:: What the exercise asks ::
Reproduce the records exactly, beginning with their first line and ending with the line that contains "Switch to the", and output nothing more.

:: Data for review ::
┌──

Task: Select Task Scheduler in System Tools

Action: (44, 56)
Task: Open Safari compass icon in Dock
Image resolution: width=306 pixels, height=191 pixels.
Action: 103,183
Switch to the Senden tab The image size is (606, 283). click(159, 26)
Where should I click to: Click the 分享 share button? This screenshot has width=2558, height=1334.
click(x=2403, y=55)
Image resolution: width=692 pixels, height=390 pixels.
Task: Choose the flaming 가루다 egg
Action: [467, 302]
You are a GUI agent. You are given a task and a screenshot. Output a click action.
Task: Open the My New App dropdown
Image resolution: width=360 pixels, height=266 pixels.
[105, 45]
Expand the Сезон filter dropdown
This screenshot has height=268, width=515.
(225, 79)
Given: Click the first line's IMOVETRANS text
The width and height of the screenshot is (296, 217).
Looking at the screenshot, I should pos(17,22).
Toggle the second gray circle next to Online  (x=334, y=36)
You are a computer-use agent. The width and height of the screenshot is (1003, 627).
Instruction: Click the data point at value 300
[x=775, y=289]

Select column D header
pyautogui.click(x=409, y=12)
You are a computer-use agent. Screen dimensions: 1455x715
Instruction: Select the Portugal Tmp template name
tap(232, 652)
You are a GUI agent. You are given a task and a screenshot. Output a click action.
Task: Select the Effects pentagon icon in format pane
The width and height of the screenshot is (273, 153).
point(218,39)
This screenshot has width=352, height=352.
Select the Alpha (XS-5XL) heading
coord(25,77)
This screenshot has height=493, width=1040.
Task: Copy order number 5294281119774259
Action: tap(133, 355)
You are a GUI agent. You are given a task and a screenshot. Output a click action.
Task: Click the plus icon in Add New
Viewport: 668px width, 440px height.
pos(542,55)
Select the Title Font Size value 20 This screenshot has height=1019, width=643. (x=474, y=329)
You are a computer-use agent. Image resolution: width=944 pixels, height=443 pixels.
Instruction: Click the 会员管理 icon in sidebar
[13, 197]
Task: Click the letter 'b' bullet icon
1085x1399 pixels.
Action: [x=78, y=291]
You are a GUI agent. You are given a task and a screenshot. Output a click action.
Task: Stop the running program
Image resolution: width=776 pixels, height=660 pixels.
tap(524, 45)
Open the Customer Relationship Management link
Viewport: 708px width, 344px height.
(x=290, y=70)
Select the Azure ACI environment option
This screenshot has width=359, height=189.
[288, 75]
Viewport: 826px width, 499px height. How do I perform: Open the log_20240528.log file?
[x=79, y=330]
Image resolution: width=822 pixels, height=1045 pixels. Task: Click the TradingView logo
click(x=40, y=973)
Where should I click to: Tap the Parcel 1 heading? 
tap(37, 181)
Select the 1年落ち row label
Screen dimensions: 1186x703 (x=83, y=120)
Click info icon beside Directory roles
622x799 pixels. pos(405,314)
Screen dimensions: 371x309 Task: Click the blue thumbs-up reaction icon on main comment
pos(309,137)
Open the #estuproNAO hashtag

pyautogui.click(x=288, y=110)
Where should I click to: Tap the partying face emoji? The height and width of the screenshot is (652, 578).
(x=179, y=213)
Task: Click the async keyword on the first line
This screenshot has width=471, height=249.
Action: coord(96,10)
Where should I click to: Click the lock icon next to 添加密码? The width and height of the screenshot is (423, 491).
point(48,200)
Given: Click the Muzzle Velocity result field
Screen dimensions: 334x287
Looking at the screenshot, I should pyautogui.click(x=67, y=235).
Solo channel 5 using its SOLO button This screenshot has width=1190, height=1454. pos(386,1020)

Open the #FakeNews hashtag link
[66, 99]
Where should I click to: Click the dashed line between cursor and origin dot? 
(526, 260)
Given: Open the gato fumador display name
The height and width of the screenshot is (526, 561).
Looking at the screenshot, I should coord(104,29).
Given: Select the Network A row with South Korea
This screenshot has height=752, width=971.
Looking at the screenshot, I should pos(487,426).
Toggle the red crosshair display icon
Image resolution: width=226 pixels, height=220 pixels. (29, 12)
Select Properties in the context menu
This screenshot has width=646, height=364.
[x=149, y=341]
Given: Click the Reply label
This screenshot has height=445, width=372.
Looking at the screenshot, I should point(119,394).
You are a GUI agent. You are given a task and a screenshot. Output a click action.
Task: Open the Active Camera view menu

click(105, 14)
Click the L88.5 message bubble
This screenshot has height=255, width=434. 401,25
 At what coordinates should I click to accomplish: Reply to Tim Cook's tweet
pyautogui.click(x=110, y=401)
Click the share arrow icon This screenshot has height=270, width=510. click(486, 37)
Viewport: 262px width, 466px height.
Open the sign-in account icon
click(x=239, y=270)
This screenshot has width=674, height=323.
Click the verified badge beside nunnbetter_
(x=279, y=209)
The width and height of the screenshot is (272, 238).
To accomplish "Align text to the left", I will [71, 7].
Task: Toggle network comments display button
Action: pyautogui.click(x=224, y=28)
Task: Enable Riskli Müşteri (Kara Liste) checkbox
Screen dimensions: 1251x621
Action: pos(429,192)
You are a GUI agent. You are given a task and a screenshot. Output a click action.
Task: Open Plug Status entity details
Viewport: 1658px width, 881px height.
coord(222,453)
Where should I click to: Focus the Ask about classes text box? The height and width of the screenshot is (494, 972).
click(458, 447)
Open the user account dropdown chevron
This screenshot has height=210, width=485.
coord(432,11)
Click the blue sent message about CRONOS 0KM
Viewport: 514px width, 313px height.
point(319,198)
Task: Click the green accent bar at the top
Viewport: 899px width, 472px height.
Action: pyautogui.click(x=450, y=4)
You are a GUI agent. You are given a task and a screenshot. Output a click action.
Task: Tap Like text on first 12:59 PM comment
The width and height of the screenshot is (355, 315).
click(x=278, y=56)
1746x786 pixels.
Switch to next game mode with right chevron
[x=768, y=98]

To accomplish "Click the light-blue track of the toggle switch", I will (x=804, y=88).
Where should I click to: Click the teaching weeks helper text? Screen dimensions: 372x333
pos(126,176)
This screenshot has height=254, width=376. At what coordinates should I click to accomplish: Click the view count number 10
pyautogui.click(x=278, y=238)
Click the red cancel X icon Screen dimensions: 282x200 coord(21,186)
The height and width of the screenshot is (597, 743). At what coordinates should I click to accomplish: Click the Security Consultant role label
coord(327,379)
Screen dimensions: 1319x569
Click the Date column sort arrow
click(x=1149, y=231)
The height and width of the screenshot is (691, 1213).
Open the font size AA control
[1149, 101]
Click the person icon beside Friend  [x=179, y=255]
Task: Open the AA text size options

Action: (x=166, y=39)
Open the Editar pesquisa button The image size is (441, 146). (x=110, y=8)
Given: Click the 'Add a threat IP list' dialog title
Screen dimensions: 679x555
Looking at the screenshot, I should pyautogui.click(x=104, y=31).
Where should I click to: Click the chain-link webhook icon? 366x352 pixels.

└──

:: Result ::
Task: Select Task Scheduler in System Tools

Action: (44, 56)
Task: Open Safari compass icon in Dock
Image resolution: width=306 pixels, height=191 pixels.
Action: 103,183
Switch to the Senden tab The image size is (606, 283). click(159, 26)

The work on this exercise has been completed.